Required task: Update the records from the line containing "Switch to the 样式 tab" up to and including the line containing "pyautogui.click(x=676, y=266)" by replacing "Params" with "Headers" and changing nothing else. Return only those lines.

Provided records:
━━━
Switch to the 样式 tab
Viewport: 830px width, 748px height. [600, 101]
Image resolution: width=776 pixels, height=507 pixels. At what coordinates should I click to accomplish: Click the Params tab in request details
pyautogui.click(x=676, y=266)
━━━
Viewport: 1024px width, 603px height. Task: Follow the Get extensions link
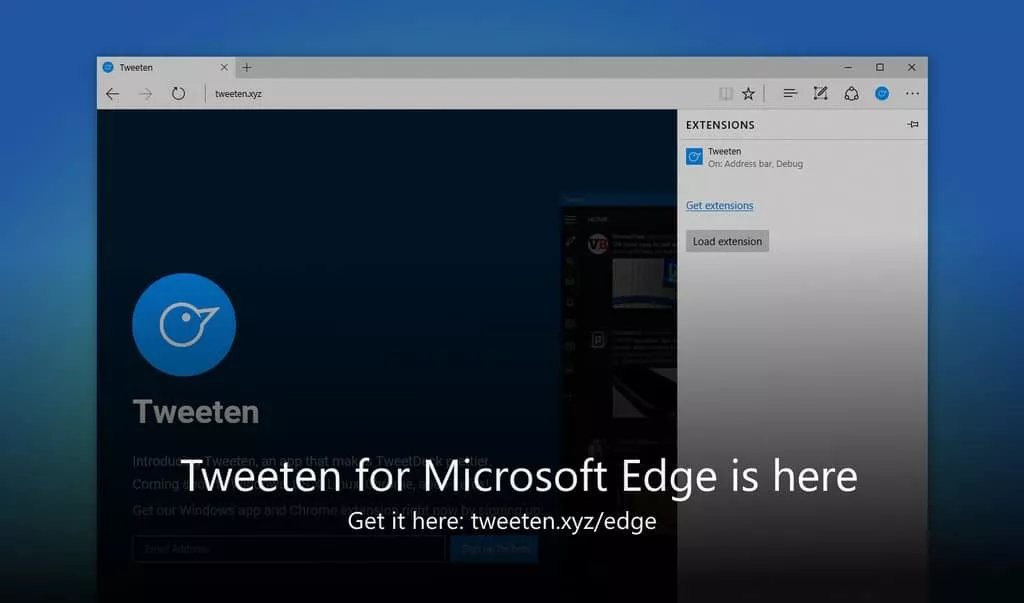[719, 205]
━━━
Solution to this problem:
Switch to the 样式 tab
Viewport: 830px width, 748px height. [600, 101]
Image resolution: width=776 pixels, height=507 pixels. At what coordinates should I click to accomplish: Click the Headers tab in request details
pyautogui.click(x=676, y=266)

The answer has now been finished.